### Directions
1. In the text on basophil activation, up to how many distinct stimuli were basophils cultured with?
2. From the text on basophil activation, extract the passage from "Basophils contribute to" to "to diverse stimuli.", copying it word for word.

### Text provided
Segment Open
Basophils contribute to allergic reactions when surface-bound IgE is cross-linked by allergens. How they respond to innate stimuli to produce cytokines during tissue inflammation and homeostasis is less known. Here, we comprehensively identify and compare which innate and homeostatic stimuli, among cytokines, growth factors, hormones, metabolites, and bacterial components, can activate primary basophils. We find that activated basophils display phenotypic heterogeneity at the single-cell level, suggesting that mutually exclusive functional basophil subsets exist in vivo. Furthermore, using selective kinase inhibitors we show that distinct receptor families, including IL-1R, GPCR, FcR, CD200R, and cytokine receptors, mediate basophil activation through Syk and IκB kinases. We propose these pathways have a rheostat function controlling basophil activation to diverse stimuli.


Mature basophils play critical inflammatory roles during helminthic, autoimmune, and allergic diseases through their secretion of histamine and the type 2 cytokines interleukin 4 (IL-4) and IL-13. Basophils are activated typically by allergen-mediated IgE cross-linking but also by endogenous “innate” factors. The aim of this study was to identify the innate stimuli (cytokines, chemokines, growth factors, hormones, neuropeptides, metabolites, and bacterial products) and signaling pathways inducing primary basophil activation. Basophils from naïve mice or helminth-infected mice were cultured with up to 96 distinct stimuli and their influence on basophil survival, activation, degranulation, and IL-4 or IL-13 expression were investigated. Activated basophils show a heterogeneous phenotype and segregate into distinct subsets expressing IL-4, IL-13, activation, or degranulation markers. We find that several innate stimuli including epithelial derived inflammatory cytokines (IL-33, IL-18, TSLP, and GM-CSF), growth factors (IL-3, IL-7, TGFβ, and VEGF), eicosanoids, metabolites, TLR ligands, and type I IFN exert significant direct effects on basophils. Basophil activation mediated by distinct upstream signaling pathways is always sensitive to Syk and IκB kinases-specific inhibitors but not necessarily to NFAT, STAT5, adenylate cyclase, or c-fos/AP-1 inhibitors. Thus, basophils are activated by very diverse mediators, but their activation seem controlled by a core checkpoint involving Syk and IκB kinases.
Segment Closed
### Records provided
Segment Open
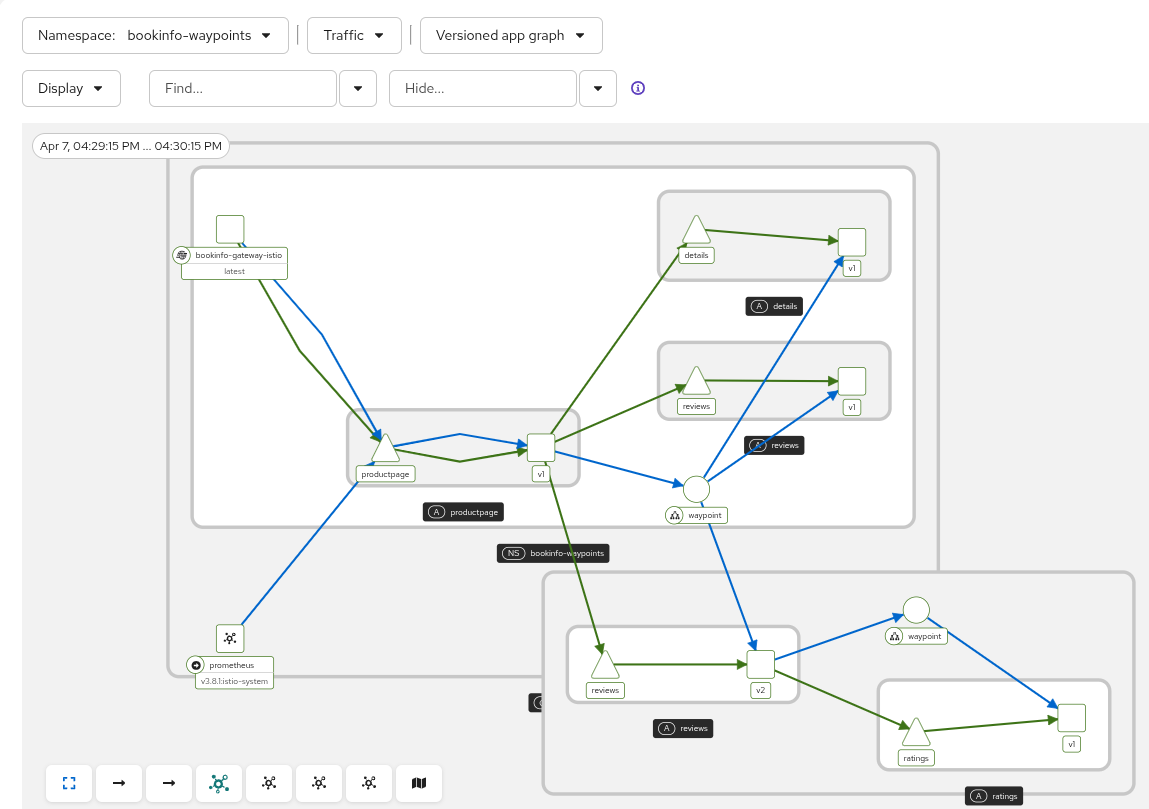Screen dimensions: 1149x809
Task: Select the prometheus workload node
Action: [230, 638]

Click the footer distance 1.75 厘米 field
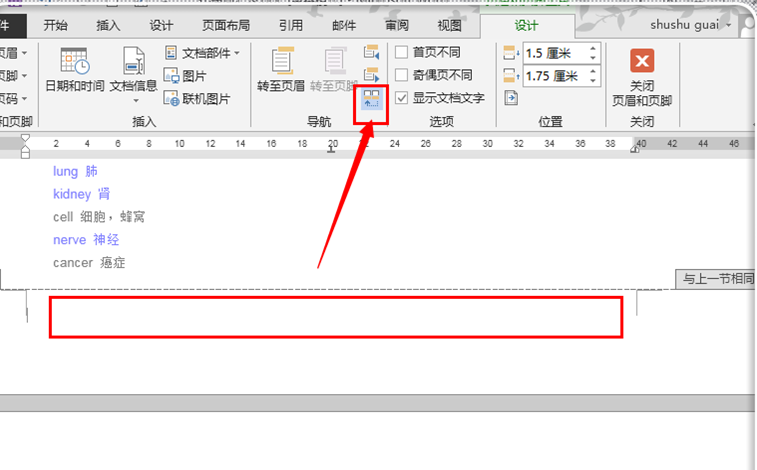(553, 76)
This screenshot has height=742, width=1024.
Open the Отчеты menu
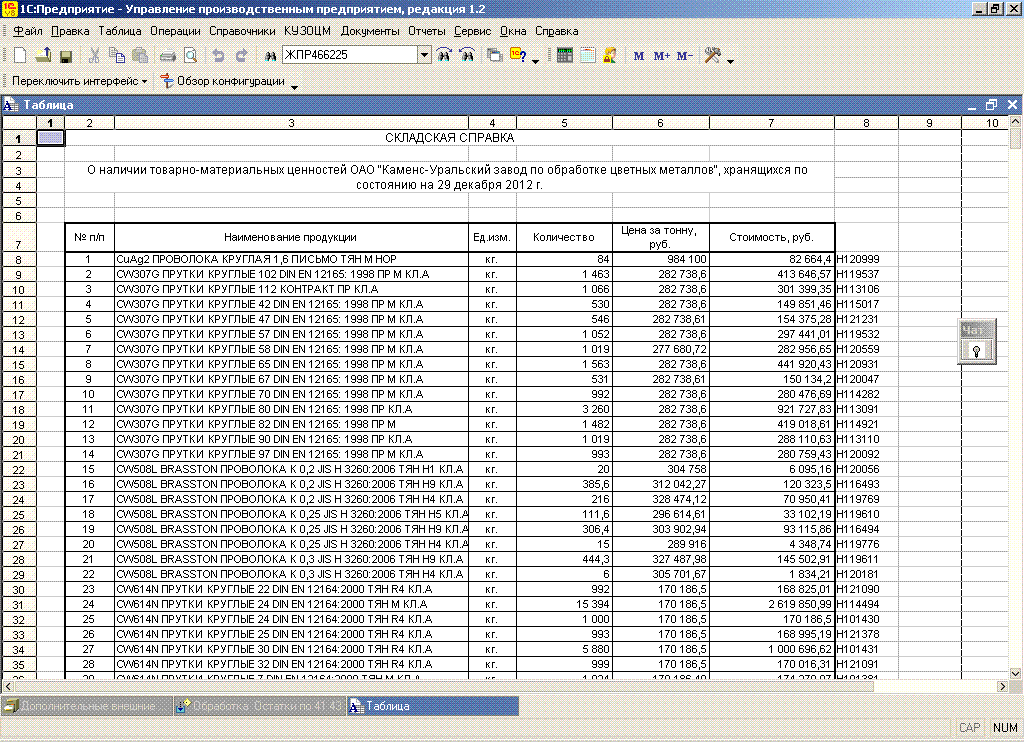[x=427, y=31]
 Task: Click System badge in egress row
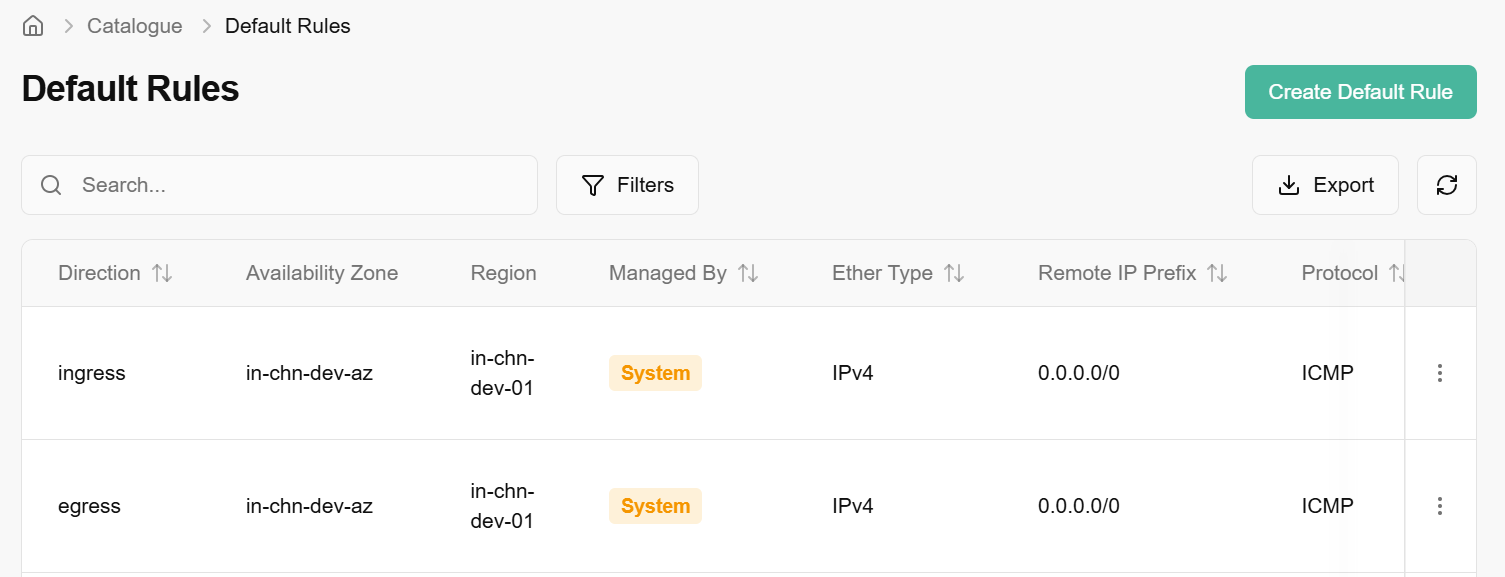[x=655, y=506]
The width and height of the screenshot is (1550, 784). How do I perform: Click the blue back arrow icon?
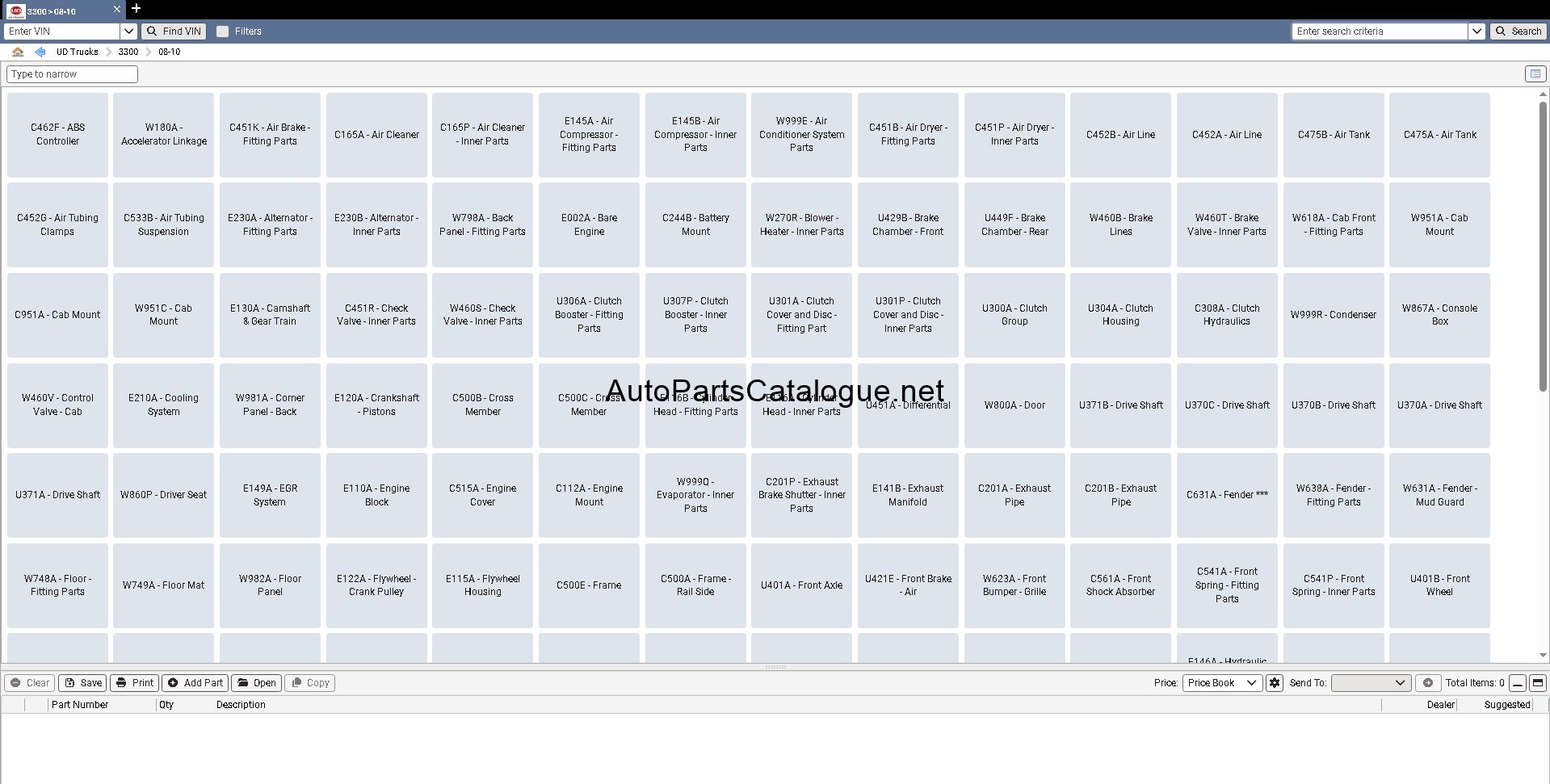40,52
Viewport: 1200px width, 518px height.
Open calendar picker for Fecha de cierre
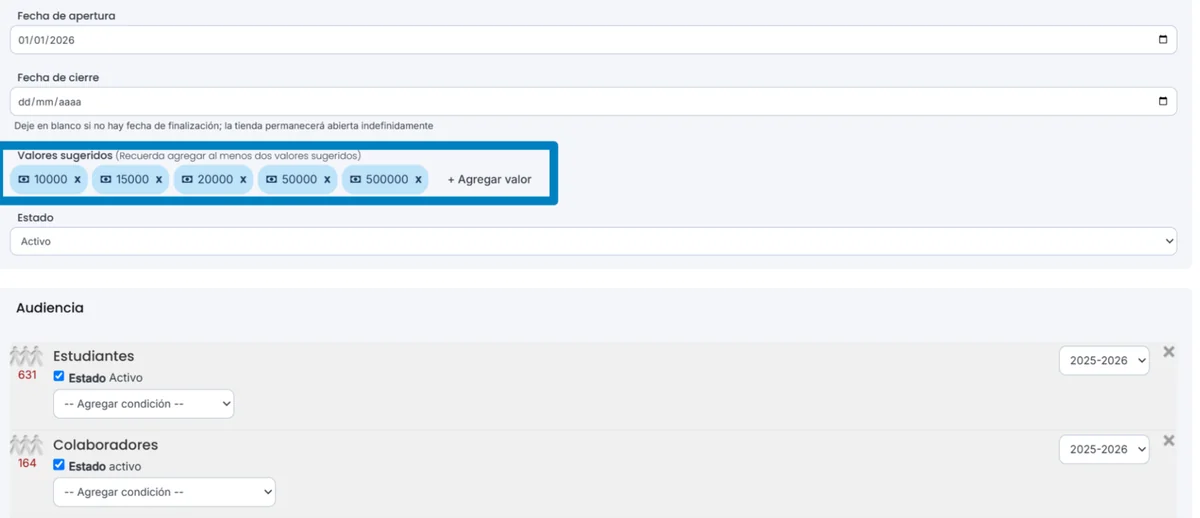click(1162, 101)
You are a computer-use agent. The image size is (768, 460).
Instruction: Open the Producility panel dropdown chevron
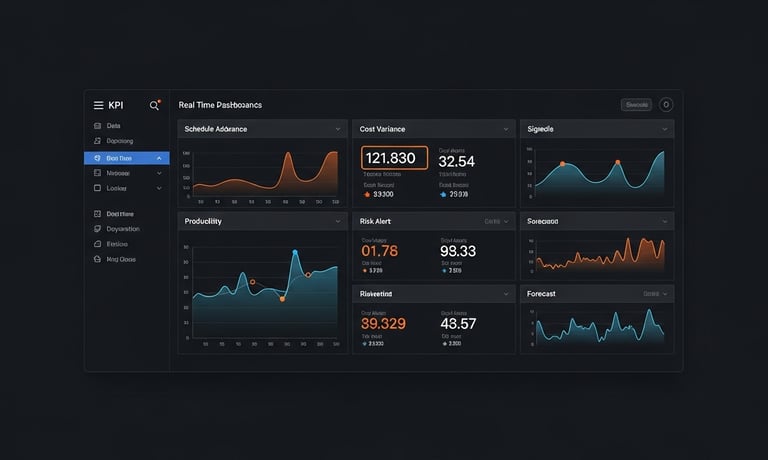point(338,221)
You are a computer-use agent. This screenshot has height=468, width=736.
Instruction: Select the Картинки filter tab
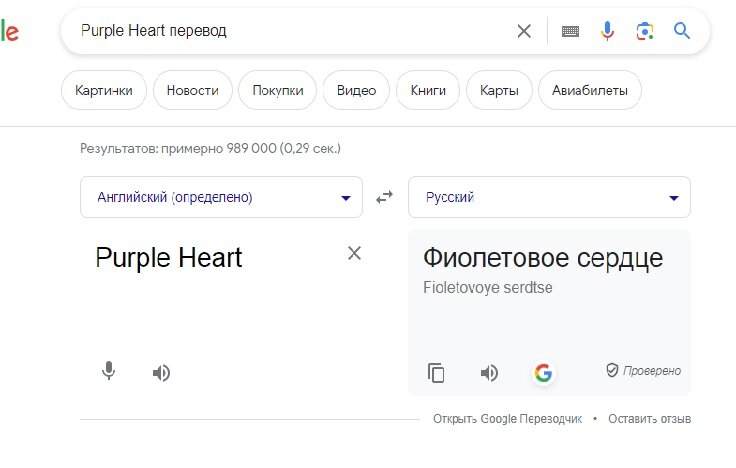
Segment Closed
### Responses by task
1. Up to 96 distinct stimuli.

2.
Basophils contribute to allergic reactions when surface-bound IgE is cross-linked by allergens. How they respond to innate stimuli to produce cytokines during tissue inflammation and homeostasis is less known. Here, we comprehensively identify and compare which innate and homeostatic stimuli, among cytokines, growth factors, hormones, metabolites, and bacterial components, can activate primary basophils. We find that activated basophils display phenotypic heterogeneity at the single-cell level, suggesting that mutually exclusive functional basophil subsets exist in vivo. Furthermore, using selective kinase inhibitors we show that distinct receptor families, including IL-1R, GPCR, FcR, CD200R, and cytokine receptors, mediate basophil activation through Syk and IκB kinases. We propose these pathways have a rheostat function controlling basophil activation to diverse stimuli.